My co-worker asked me for help with a query in MS Access that joins three tables. I have confirmed that the order and inner/outer status of the JOIN
is what my co-worker wants. (They have three tables, A, B, and C; they want all records from table B plus the matching records from A and C.)
The (sanitized) query is:
SELECT B.ID, B.Date from (A RIGHT JOIN B on A.ID = B.ID) LEFT JOIN C on B.ID = C.ID
GROUP BY B.ID, B.Date
This returns the correct number of rows (about 16000). However, when I change the select and group clauses to
SELECT B.ID, B.Date, A.Time ...
GROUP BY B.ID, B.Date, A.Time
then the query returns duplicate records (the record count is about 19000). How do I improve the query to eliminate the duplicates?

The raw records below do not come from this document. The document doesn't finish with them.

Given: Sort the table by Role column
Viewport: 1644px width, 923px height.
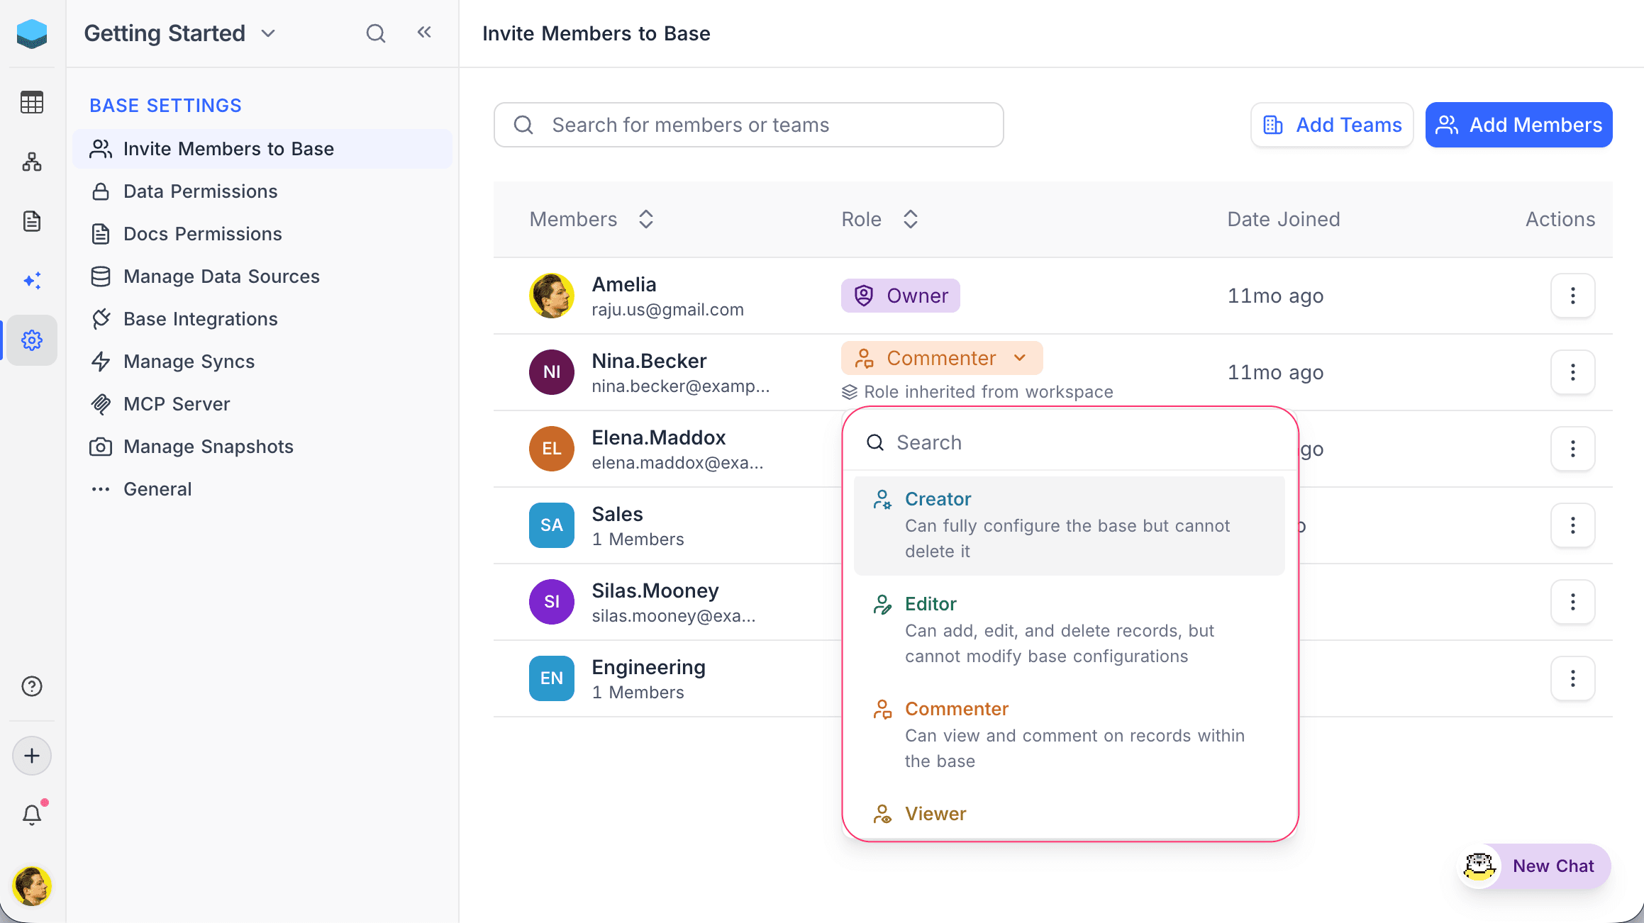Looking at the screenshot, I should click(910, 219).
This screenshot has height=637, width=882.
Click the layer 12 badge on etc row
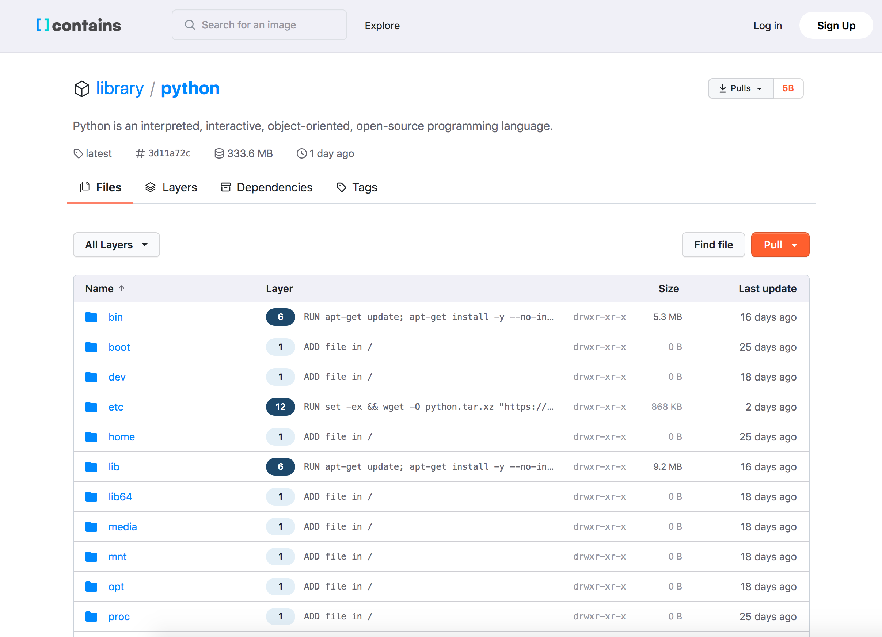(x=280, y=407)
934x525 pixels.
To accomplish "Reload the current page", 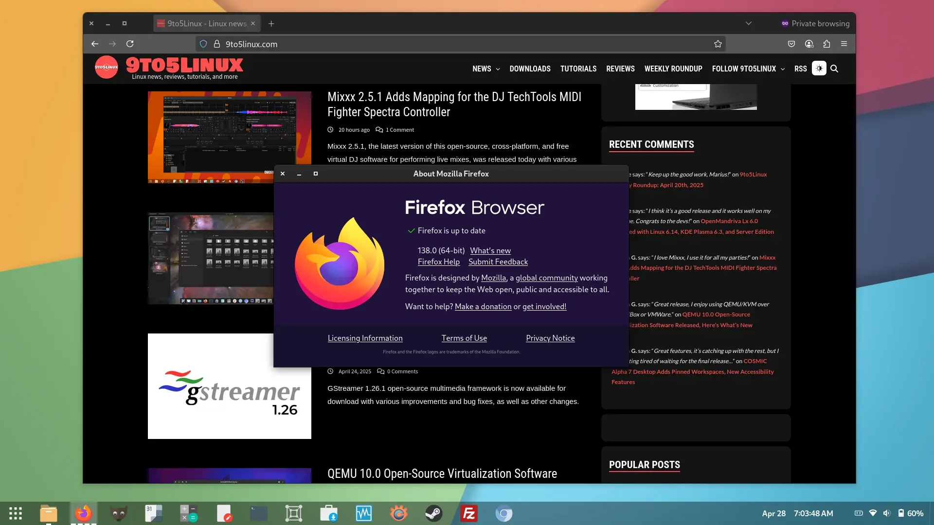I will [130, 44].
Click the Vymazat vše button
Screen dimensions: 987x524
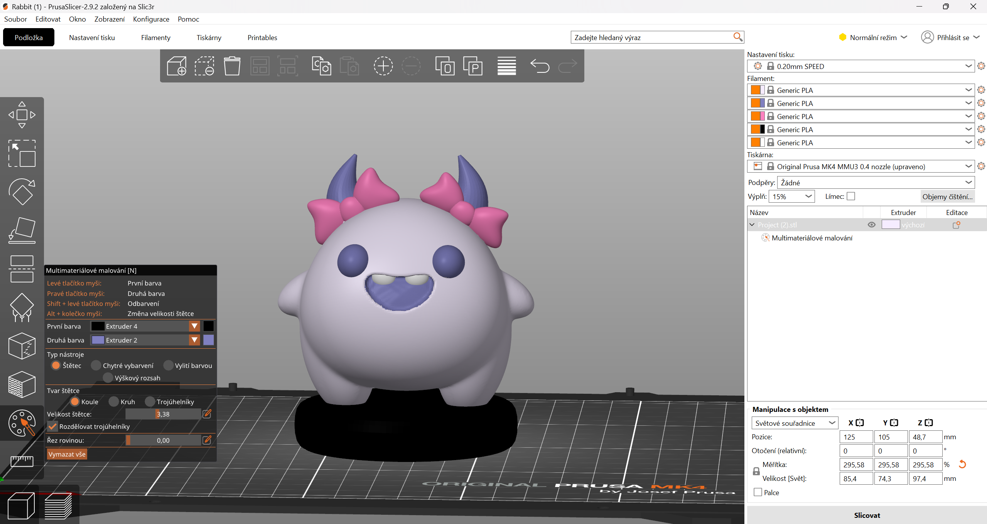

This Stack Overflow answer helped me figure out the GROUP BY
clause for table B. I had tried the clause as just GROUP BY B.ID
, but got an error message that I hadn't done any aggregation with B.Date
.
Is it actually producing duplicate records, or is it now returning multiple records from the same date that have different times? If so, you will need to assess if these are actually duplicate records for your report purpose. If they are, you will want to aggregate the time with something like min(a.time) or max(a.time) in the select clause (to get the earliest or latest instance only) and leave it out of the group by.